Coal Spending in Japan Risks Stranding $57 Billion of Assets

  • Tepco has highest exposure to asset stranding among 5 studied
  • Oxford University releases report on Japan coal power plans

Utilities and other companies in Japan pushing ahead with new investments in coal-power plants risk creating 6.22 trillion yen ($57 billion) of stranded assets amid shifts in energy policy and the economics of power generation, according to a study by Oxford University’s Smith School of Enterprise and the Environment.

The amount of coal-fired generating capacity planned or under construction in Japan exceeds the capacity required to replace the nation’s retiring fleet by 191 percent, according to the study released on Thursday.

“This may result in overcapacity and, combined with competition from other forms of generation capacity with lower marginal costs, lead to significant asset stranding of coal generation assets,” the authors said in the report titled Stranded Assets and Thermal Coal in Japan.

Despite shifts elsewhere in the world away from fossil-fuel investments, Japan has continued to rely on coal power as it seeks to diversify its sources of energy after the 2011 Fukushima nuclear disaster. To address concerns about global warming, the country is pushing the development of technologies that would lead to less-polluting coal-power plants, along with carbon capture and storage.

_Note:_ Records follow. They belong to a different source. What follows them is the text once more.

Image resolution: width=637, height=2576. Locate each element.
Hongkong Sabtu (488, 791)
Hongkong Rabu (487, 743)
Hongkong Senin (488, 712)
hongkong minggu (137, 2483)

Japan currently has 49 coal-power plants in various stages of planning with a combined capacity of 28 gigawatts, according to the report.

The value of stranded coal assets could be the equivalent of 23 percent to 29 percent of the current market capitalization and 5 percent to 6 percent of total assets of companies with coal-power capacity, according to the report.

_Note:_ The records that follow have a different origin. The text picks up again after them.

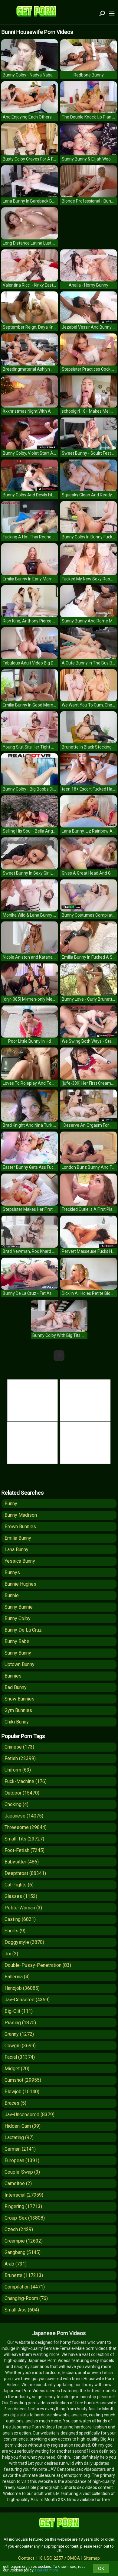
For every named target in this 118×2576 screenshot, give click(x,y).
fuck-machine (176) (26, 1781)
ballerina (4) (17, 1977)
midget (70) (17, 2068)
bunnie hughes (20, 1584)
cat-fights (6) (19, 1885)
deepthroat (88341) (25, 1873)
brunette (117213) (24, 2275)
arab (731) (16, 2264)
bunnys (12, 1572)
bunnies (13, 1676)
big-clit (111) (19, 2011)
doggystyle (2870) (24, 1942)
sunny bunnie (19, 1607)
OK (101, 2568)
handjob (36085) (22, 1988)
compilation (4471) (25, 2287)
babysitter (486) (22, 1862)
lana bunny (16, 1549)
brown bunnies (20, 1526)
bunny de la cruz (23, 1630)
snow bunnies (19, 1699)
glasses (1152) (21, 1896)
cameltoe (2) (18, 2183)
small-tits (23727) (24, 1839)
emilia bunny (18, 1538)
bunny (11, 1503)
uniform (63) (18, 1770)
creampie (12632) (24, 2241)
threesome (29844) (26, 1827)
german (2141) (20, 2149)
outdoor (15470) (22, 1793)
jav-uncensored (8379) (29, 2114)
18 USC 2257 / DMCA (59, 2558)
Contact (26, 2558)
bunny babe (17, 1641)
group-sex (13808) (25, 2218)
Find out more (46, 2570)
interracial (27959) (24, 2195)
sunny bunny (18, 1653)
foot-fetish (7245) (24, 1850)
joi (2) (11, 1954)
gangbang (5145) (23, 2252)
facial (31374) (20, 2057)
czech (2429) (19, 2229)
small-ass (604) (22, 2310)
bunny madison (21, 1515)
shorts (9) (15, 1931)
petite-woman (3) (23, 1908)
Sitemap (92, 2558)
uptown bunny (19, 1664)
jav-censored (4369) (27, 2000)
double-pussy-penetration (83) (38, 1965)
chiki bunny (17, 1722)
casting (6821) (20, 1919)
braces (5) (15, 2103)
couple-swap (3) (22, 2172)
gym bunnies (18, 1710)
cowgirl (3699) (20, 2045)
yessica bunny (20, 1561)
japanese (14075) (24, 1816)
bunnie (12, 1595)
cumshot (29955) (23, 2080)
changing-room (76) (26, 2298)
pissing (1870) (20, 2022)
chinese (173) (19, 1747)
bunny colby (18, 1618)
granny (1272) (19, 2034)
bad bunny (16, 1687)
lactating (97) (19, 2137)
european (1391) (22, 2160)
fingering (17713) (23, 2206)
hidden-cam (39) (23, 2126)
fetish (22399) (20, 1758)
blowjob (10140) (22, 2091)
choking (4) (16, 1804)
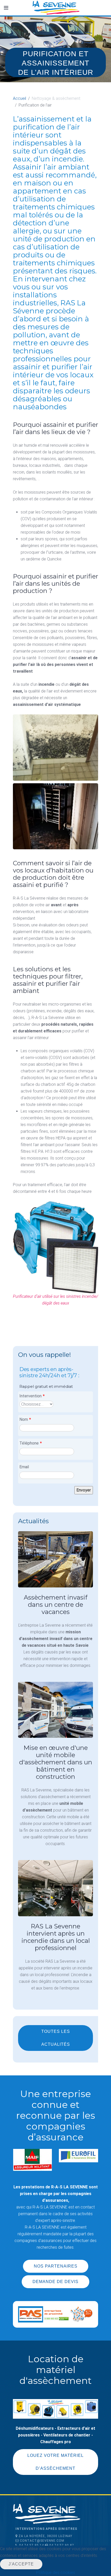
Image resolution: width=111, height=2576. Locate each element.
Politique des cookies (55, 2572)
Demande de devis (55, 2281)
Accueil (19, 98)
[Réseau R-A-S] (55, 2314)
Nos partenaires (55, 2266)
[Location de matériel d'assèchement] (55, 2408)
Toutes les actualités (55, 2038)
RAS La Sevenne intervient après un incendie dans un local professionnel (55, 1937)
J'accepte (21, 2564)
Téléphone (30, 1443)
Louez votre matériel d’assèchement (55, 2462)
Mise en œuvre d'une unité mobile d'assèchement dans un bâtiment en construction (55, 1762)
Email (24, 1466)
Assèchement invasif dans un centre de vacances (56, 1605)
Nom (25, 1419)
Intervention (32, 1395)
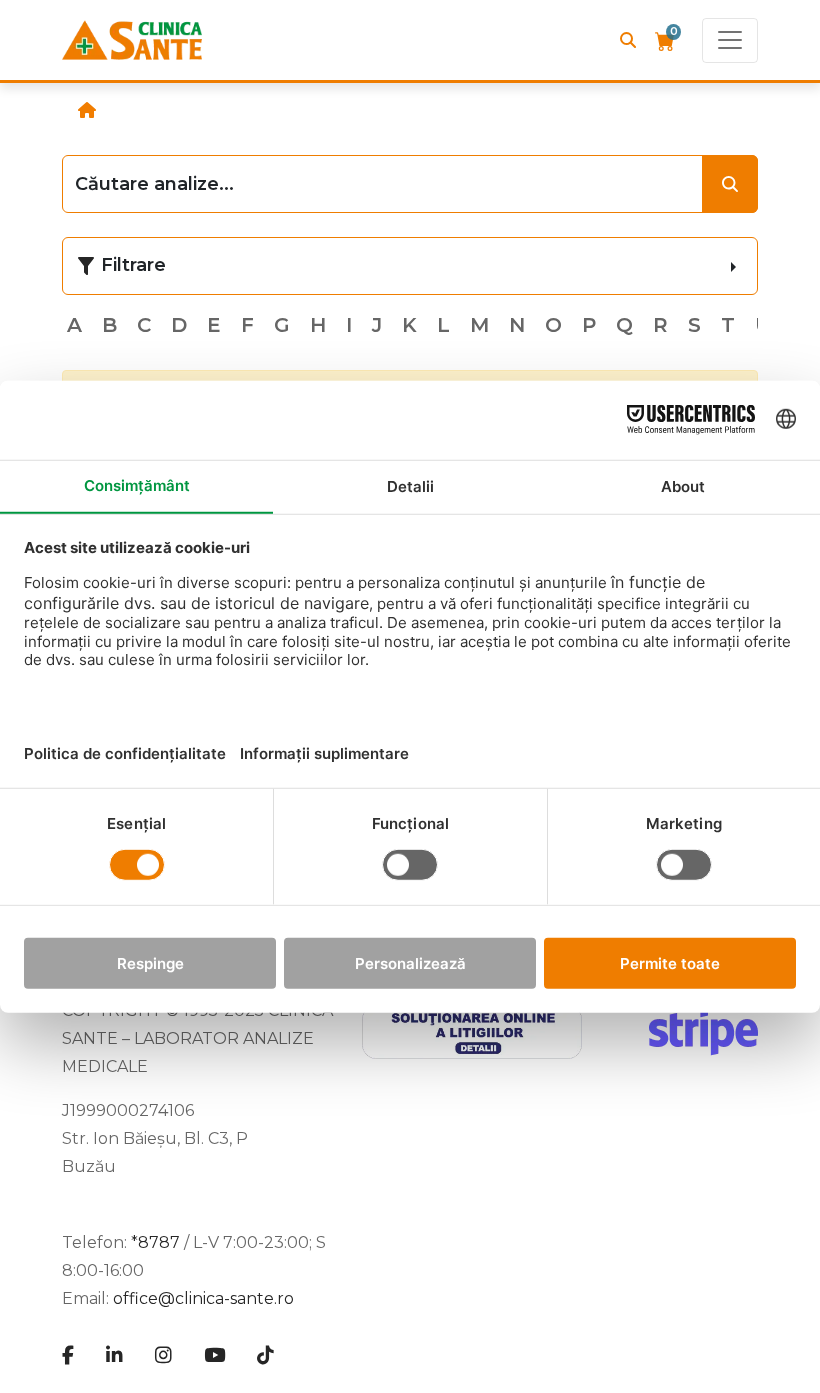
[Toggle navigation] (730, 40)
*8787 (155, 1242)
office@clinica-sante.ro (203, 1298)
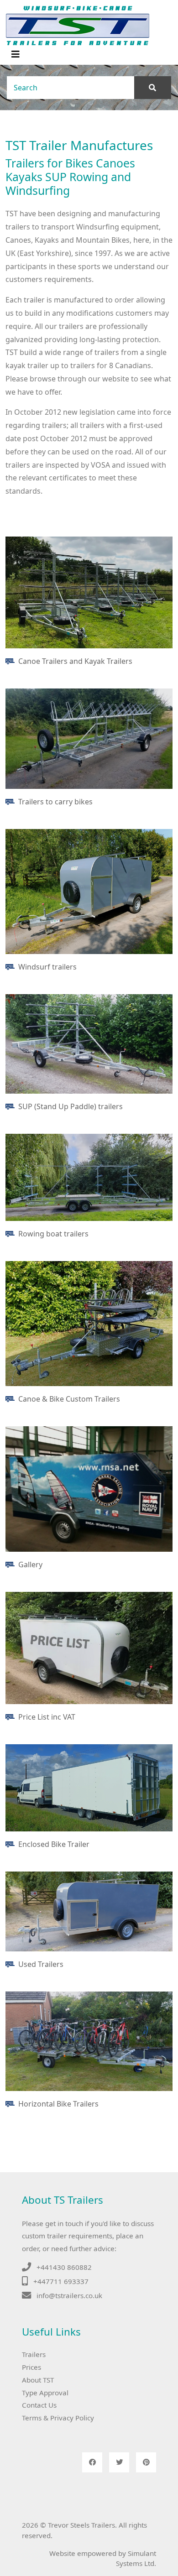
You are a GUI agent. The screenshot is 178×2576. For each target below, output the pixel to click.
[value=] (152, 87)
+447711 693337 (61, 2281)
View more (89, 592)
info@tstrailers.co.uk (69, 2295)
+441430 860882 (64, 2267)
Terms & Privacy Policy (58, 2417)
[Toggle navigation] (15, 54)
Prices (31, 2367)
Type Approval (45, 2392)
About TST (38, 2379)
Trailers (34, 2354)
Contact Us (39, 2404)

“This highlights the risks of continuing to proceed with the planning and development of new coal-fired power plants in Japan,” the authors said in the report.

Tokyo Electric Power Company Holdings Inc. has the highest exposure to asset stranding in absolute value among five companies examined in the report, the researchers said.

Of the utility’s 5.9 gigawatts of existing coal capacity, 3.2 gigawatts was recently built in 2008 and 2009 and therefore has incurred little depreciation, according to the study. The utility has 5.4 gigawatts of planned capacity between 2017 and 2035, where most is planned for pre-2020.

Other companies analyzed in the report were Electric Power Development Co., Chubu Electric Power Co., Kansai Electric Power Co. and Kyushu Electric Power Co.

Because Tokyo Electric isn’t aware of the contents of the report in detail, it declined to comment, spokeswoman Yukako Handa said by e-mail.

“Stranded coal assets would affect utility returns for investors; impair the ability of utilities to service outstanding debt obligations; and create stranded assets that have to be absorbed by taxpayers and ratepayers,” the authors said in the report.